After the roots have been filled, the tooth can now be prepared for a crown. Treatment is not complete without one and failure rates are high. 

So what are crowns?

They are ceramic shells that are designed in a lab, specifically to fit and encase the existing natural tooth. The idea here is to replace the weekend enamel of the tooth with a strong ceramic shell so that the tooth is less susceptible to fracture. Its bit like changing the worn tyres on a car. The tyres get replaced, but the wheels stay the same. In teeth, the crown replaces the worn and weakened enamel, and the crown is fitted to the underlying dentine of the tooth. Essentially, they are enamel replacers.

The tooth is prepared and a mould is taken so that a crown can be custom fabricated to fit your mouth and bite. At the next visit, the crown is then cemented in for good. They look, feel and function like real teeth!

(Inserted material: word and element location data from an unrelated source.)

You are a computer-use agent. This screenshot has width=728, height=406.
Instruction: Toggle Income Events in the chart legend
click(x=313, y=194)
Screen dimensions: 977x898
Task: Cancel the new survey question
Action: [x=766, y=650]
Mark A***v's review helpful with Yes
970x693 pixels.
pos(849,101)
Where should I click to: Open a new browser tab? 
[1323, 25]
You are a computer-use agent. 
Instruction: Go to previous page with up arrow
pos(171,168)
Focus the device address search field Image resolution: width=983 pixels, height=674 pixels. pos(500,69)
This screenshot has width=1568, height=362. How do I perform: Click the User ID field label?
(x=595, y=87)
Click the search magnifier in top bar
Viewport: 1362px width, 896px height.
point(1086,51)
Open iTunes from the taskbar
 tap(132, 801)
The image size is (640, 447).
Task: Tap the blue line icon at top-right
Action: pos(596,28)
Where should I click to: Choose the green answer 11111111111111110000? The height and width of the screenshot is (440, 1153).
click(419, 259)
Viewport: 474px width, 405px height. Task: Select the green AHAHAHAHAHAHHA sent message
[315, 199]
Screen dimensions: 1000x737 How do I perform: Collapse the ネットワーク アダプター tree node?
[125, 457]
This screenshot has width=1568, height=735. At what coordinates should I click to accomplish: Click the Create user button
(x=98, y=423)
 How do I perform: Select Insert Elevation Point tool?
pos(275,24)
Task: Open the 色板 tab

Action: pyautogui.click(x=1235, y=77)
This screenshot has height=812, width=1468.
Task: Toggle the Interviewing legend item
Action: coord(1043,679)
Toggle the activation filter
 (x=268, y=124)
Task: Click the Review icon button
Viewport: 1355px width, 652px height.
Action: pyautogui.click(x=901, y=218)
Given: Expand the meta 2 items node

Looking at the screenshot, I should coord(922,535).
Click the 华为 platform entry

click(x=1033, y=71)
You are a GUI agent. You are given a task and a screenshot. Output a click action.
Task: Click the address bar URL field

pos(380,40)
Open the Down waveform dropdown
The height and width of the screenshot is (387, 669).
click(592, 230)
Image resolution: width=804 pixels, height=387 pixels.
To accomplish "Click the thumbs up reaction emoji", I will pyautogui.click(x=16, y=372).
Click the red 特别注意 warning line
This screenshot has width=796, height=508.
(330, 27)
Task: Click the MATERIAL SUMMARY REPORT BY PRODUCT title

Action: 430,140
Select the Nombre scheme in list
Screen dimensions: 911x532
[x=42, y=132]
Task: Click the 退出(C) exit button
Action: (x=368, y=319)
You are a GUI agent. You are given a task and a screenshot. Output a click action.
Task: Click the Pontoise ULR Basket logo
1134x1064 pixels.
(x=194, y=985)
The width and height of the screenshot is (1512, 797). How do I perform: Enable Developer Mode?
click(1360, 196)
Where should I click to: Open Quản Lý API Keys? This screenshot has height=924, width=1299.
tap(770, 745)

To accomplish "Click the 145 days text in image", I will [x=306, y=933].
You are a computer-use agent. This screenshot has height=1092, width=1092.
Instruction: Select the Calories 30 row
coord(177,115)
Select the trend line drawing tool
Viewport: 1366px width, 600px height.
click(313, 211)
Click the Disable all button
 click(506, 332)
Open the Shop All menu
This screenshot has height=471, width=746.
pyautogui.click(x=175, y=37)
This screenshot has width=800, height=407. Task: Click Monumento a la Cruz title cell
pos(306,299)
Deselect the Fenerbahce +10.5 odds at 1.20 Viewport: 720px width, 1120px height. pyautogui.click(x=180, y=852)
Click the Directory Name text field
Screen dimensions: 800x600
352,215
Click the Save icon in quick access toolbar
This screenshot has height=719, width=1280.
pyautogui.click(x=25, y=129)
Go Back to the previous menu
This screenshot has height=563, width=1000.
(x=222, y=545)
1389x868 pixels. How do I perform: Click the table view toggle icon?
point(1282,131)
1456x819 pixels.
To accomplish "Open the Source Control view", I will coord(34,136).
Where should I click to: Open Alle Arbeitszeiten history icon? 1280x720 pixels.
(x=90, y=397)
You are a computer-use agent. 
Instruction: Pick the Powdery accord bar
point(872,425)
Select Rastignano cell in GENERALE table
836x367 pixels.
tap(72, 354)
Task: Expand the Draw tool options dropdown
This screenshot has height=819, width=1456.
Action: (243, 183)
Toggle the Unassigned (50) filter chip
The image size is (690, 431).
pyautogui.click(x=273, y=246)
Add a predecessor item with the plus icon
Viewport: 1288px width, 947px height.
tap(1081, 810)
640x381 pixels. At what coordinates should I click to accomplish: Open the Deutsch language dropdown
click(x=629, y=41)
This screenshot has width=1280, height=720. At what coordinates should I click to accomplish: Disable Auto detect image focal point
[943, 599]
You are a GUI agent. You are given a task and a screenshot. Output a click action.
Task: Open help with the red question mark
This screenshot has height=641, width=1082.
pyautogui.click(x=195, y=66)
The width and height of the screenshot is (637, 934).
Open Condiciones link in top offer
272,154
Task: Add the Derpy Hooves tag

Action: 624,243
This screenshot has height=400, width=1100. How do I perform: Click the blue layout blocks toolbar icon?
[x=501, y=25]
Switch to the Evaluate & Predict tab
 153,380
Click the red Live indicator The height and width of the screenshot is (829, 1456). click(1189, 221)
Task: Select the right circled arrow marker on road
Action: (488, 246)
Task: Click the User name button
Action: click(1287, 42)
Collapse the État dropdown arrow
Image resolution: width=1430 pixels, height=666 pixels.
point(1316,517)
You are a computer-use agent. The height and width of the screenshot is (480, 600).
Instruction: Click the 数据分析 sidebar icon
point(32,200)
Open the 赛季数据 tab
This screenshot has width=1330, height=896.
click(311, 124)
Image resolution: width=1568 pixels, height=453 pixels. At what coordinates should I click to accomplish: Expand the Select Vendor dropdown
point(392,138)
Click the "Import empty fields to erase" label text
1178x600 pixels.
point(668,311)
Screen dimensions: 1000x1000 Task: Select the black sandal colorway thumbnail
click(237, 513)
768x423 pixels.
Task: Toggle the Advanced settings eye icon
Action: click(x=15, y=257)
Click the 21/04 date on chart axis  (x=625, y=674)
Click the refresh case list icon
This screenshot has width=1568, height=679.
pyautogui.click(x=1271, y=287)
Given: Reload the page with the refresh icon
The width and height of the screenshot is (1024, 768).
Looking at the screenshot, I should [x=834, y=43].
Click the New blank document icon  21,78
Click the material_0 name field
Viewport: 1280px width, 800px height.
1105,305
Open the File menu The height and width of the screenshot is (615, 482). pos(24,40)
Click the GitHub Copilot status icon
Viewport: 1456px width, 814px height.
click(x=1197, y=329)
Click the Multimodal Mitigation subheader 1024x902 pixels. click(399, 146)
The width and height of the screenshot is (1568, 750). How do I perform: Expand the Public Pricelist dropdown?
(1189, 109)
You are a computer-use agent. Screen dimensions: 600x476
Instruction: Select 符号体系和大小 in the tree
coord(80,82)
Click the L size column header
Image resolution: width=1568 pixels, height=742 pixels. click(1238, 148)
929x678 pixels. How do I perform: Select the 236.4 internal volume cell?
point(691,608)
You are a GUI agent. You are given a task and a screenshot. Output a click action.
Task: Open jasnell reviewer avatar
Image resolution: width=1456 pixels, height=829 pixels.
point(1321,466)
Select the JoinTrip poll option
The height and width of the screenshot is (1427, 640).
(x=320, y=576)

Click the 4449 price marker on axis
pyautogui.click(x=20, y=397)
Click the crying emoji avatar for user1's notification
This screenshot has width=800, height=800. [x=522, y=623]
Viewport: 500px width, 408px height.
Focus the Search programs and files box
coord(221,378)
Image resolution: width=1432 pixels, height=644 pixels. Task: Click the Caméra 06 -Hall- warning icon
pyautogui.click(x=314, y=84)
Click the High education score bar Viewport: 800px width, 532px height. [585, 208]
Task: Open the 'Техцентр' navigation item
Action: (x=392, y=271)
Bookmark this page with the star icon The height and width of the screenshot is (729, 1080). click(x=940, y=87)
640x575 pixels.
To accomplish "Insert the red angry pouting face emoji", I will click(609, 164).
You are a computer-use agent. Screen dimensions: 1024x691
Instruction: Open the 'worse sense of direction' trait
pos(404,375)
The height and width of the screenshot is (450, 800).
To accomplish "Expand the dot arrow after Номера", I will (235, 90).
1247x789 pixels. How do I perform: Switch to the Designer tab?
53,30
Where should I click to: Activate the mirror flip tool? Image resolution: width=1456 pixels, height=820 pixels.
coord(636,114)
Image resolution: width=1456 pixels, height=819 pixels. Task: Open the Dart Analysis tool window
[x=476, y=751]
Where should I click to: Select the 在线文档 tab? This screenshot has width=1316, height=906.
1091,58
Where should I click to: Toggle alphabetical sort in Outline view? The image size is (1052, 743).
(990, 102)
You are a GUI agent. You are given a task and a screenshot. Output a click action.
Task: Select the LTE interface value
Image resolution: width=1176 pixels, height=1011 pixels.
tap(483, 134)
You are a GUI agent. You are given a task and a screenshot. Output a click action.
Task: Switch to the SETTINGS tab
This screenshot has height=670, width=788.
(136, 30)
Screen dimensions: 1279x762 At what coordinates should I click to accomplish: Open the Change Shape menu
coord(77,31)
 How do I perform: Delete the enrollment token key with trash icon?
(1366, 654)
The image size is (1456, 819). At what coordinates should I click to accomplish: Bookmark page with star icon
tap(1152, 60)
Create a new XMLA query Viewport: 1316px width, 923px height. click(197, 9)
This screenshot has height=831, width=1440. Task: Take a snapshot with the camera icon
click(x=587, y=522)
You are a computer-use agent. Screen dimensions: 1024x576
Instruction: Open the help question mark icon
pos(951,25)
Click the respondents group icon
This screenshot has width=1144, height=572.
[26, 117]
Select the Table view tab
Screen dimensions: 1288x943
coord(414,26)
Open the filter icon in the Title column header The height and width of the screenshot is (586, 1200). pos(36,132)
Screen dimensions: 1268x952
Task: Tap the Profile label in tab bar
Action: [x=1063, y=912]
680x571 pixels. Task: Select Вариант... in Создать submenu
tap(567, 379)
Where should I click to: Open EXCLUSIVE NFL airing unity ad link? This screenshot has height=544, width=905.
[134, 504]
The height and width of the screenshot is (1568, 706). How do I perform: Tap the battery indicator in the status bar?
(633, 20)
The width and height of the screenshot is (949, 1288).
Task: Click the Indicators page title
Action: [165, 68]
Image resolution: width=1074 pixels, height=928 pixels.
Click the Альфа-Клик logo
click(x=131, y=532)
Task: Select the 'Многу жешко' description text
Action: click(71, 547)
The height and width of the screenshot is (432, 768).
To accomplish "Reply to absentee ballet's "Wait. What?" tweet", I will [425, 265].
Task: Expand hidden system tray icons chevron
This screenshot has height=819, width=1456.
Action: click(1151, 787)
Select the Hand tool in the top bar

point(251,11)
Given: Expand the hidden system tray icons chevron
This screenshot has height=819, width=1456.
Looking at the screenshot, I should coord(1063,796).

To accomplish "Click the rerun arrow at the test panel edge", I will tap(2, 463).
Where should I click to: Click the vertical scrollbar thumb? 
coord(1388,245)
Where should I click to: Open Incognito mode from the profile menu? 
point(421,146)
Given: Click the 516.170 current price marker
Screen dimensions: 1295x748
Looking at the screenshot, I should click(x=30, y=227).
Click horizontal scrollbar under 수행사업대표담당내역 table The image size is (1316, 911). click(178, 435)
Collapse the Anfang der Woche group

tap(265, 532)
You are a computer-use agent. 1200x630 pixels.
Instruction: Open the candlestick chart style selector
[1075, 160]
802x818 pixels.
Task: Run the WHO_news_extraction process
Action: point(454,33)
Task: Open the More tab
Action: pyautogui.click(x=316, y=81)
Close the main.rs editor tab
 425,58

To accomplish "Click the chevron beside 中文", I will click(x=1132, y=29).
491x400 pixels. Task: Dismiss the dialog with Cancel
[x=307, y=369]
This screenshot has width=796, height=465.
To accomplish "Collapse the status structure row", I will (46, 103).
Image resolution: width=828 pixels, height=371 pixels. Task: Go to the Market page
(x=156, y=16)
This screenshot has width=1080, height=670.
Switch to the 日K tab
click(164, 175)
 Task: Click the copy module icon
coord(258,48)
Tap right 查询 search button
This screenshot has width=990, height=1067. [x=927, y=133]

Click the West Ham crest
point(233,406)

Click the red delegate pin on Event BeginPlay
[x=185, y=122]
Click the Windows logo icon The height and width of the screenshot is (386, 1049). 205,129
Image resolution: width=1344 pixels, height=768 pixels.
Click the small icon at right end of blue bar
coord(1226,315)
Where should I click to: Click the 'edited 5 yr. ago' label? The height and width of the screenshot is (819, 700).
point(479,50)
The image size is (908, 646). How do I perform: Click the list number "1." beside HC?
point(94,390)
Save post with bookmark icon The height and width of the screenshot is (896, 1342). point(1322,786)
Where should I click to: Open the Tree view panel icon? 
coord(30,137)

Examples of crown preparations

Before & After

The Risks.

Theres a 1 in 10 chance of teeth which haven't already had a root canal, requiring a root canal after a crown preparation. Every measure is taken to avoid this but sometimes, they are unavoidable.

Dental crowns still need to be kept clean like normal teeth and thus the same risks apply of tooth decay seeping in under the crown, leading to its failure. 

How long do they last?

Dental crowns still need to be kept clean like normal teeth. Generally a 10-15 year life span is expected if they are cared for and maintained well.